I didn't grow up on comic books. Rather, they supplemented my steady diet of Encyclopedia Brown, Judy Blume, Michael Moorcock, et cetera. I remember reading a Fantastic Four sometime in the early '80s and didn't really get into comics until a few years later when I was in Junior High (also known as "Middle School").
Eventually I had to pull the plug on my comic habit. I was spending far too much money. When titles jumped up to $.75 each, it was over. When you're buying every X-men related and Spiderman related titles (plus other things), this added up fairly quickly to much more than my allowance and menial jobs could absorb.
It wasn't until the late '90s that I got back into comics -- though I flirted with "just Spiderman" in the early '90s. This time I swore to not buy single issues. I was just going to get collections/graphic novels. Rather than diving in and catching up with my old superhero friends, I went to my friend Mike Thompson and asked for his advice. What comics would blow my mind?
"Watchmen," he told me. "It's the Citizen Kane of comic books."
This clinched it for me. The way Orson Welles's Kane redefined what could be done in cinema was the perfect comparison to the way Alan Moore's Watchmen rewrote the rules of comic books.
Ever since then, I've been hooked. I still go back to Thompson for advice, especially when I find myself exhausting all of the works of Moore, Millar, Vaughn, et cetera.
Now it's nearly a decade later and Watchmen looms nine months away, destined to come to the silver screen in March '09. I'm terrified of and skeptical about this film.
Going back to Mike Thompson's comparison; Citizen Kane may have roots in the theater and radio but it's purely a creature of cinema. Moving it from one medium to another would irreparably change the storytelling and the message of the film. Can you imagine: Citizen Kane the weekly TV series! See that cranky old Mr. C.F. Kane chew out Jedediah Leland, the rascally reporter, week after week. This fall on the CW!

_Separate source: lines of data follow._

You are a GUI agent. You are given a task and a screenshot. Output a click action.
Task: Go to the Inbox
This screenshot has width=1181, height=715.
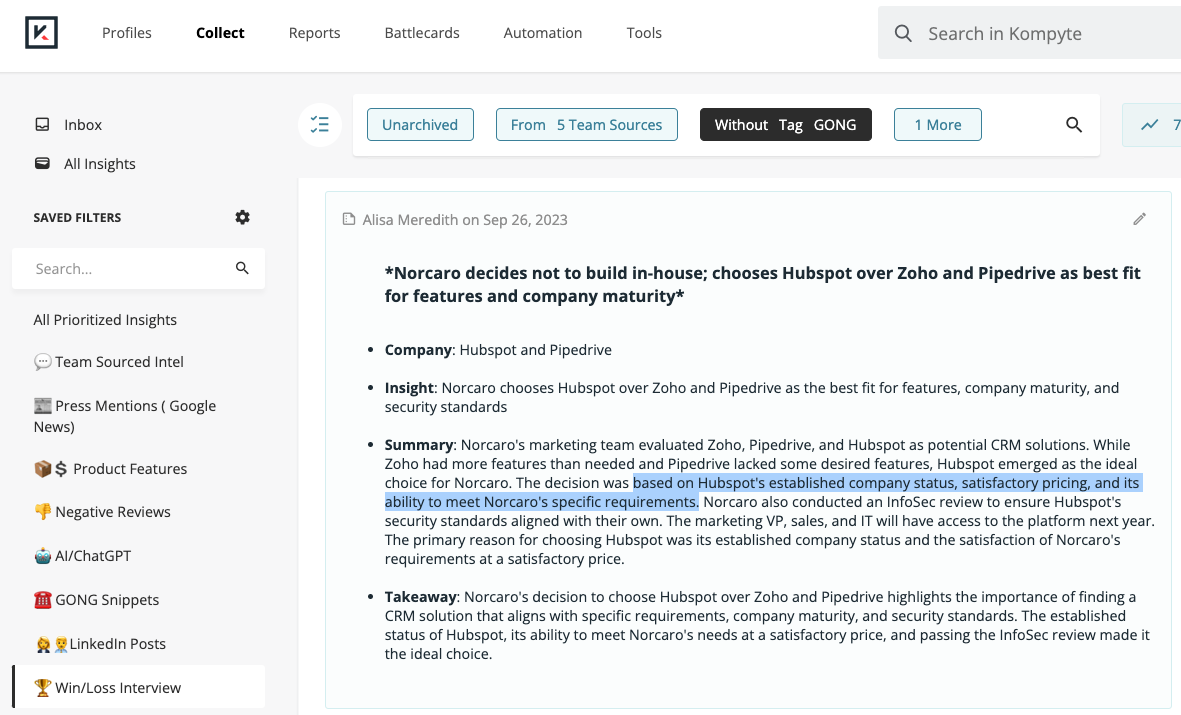[x=83, y=125]
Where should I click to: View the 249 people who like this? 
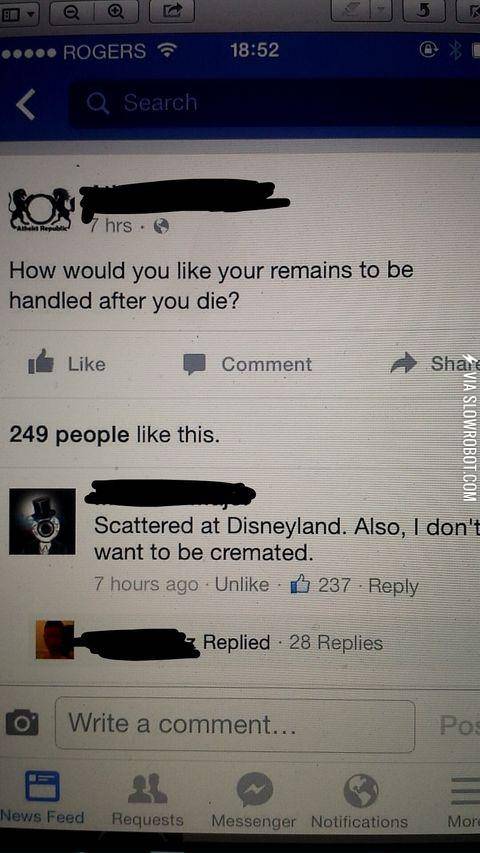[114, 434]
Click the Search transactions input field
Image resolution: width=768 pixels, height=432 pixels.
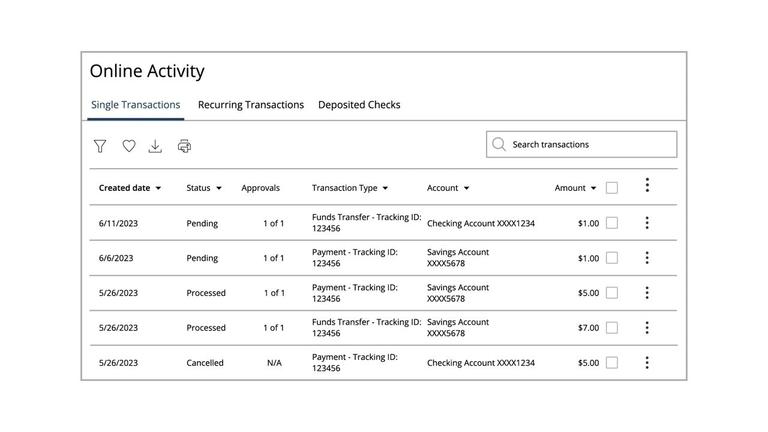(x=590, y=144)
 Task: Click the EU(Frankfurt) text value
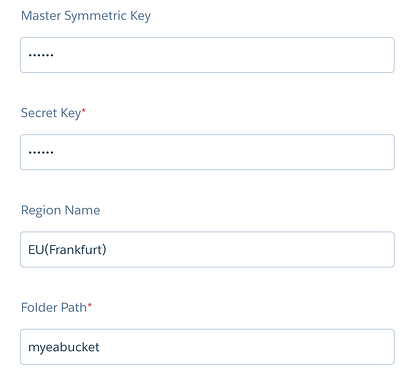(x=67, y=250)
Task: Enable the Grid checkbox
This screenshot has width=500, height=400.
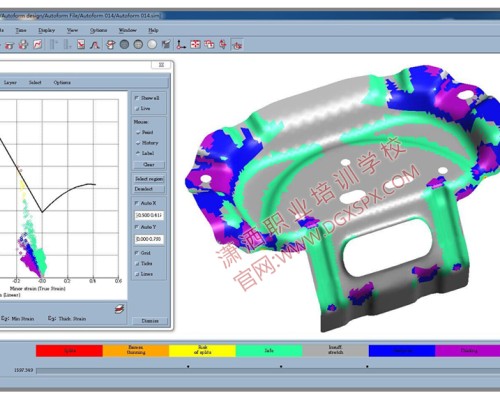Action: pyautogui.click(x=137, y=253)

That said, no matter how cinematic Moore's work may be, the filmic adaptations of his work have left much wanting. It's like taking only the black and white from his works and plopping it on screen, leaving all of the color still on the pages of the original work (this metaphor doesn't work when speaking of From Hell since the comic was monochromatic).
I want to be impressed by the Watchmen movie. I want to be proven wrong. I want this to capture the spirit of Moore's work and not sully the original work. I'm just afraid that the Citizen Kane of comic books should always remain "just" a comic book.